Leaders held a conference call with MEMA and several other state leaders to make sure 'everyone' is on the same page.

"We are trying to collectively work because if the three coastal counties, we have to work together on our evacuation. We are still without a couple of bridges and we don't have those routes going north and we have to do this in a timely fashion to get our citizens out of harms way," says Rupert Lacy, with Harrison County's Emergency Management Agency.

Lacy says even though evacuation plans are in order, it is crucial that every person in the state have their own plan of action.

"If you are staying in your own home, have the supplies for five days to sustain yourself. But if you live in a low-lying are or a modular home, we would encourage you to be ready to evacuate when we start giving evacuation notices," Lacy said.

Jackson County EMA Director Butch Loper agrees.

"Be alert of where you are, where you live, what county you live in and which roads are open.

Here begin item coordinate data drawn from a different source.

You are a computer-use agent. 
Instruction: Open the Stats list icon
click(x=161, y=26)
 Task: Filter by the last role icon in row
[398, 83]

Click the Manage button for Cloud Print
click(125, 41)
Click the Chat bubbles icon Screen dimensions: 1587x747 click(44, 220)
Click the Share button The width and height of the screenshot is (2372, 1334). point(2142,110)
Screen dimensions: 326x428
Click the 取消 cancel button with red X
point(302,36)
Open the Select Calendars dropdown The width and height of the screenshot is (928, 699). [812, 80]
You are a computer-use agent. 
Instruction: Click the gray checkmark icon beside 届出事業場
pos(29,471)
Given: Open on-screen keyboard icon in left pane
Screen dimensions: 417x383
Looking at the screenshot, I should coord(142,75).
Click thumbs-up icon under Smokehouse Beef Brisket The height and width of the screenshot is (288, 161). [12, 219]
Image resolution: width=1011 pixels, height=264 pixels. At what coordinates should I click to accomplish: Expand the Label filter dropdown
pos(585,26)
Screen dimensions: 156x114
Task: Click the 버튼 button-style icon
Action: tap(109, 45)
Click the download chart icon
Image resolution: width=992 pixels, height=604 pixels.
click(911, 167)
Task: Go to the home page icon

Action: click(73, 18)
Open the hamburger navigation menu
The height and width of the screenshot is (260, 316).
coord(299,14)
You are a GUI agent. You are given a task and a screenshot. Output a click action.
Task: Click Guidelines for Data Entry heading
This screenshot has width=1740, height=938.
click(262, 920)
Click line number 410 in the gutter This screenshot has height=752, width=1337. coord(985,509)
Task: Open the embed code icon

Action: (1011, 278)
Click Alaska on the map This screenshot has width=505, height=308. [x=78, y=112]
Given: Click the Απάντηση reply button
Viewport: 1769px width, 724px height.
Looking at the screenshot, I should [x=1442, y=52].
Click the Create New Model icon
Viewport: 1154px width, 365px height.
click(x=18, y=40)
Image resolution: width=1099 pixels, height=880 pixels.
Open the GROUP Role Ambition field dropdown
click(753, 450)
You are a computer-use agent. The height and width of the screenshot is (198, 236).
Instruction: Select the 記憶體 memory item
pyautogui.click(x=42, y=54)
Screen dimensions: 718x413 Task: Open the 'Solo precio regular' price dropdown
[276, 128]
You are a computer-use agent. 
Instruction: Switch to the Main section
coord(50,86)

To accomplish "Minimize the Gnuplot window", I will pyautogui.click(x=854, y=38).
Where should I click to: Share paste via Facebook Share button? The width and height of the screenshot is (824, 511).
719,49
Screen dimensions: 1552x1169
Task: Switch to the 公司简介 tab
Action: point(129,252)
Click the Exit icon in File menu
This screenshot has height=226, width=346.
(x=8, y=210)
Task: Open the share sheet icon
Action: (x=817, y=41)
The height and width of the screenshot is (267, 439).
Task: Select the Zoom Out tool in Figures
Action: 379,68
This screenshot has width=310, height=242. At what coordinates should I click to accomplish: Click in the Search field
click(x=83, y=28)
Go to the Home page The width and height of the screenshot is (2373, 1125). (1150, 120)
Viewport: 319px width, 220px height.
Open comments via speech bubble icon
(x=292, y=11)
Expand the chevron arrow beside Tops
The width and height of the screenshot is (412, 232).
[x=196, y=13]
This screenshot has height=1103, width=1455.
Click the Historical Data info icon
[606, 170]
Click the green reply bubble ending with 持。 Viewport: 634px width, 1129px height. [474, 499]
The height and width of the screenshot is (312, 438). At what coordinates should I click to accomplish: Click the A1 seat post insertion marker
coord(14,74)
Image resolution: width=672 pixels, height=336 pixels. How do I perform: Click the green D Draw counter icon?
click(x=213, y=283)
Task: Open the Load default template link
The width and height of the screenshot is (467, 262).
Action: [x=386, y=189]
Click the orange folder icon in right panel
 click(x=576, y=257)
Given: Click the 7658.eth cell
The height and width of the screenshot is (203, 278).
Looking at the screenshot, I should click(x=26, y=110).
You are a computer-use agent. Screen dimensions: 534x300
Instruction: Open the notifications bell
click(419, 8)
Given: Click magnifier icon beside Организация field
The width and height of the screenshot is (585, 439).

Each one of us have different circumstances when it comes to our roads," Loper said.

Loper says Hurrican Dean may reach category five status within a matter of days and even though it's not threatening South Mississippi right now, Hurricane Dean shouldn't be taken lightly.

"Anytime we have anything threatening the Gulf of Mexico, everyone needs to monitor it closely. Things can change so rapidly with tropical systems and just about the time and turn your head, it may be knocking on your back door," Loper said.

Emergency leaders say they will be working around the clock to keep track of the storm.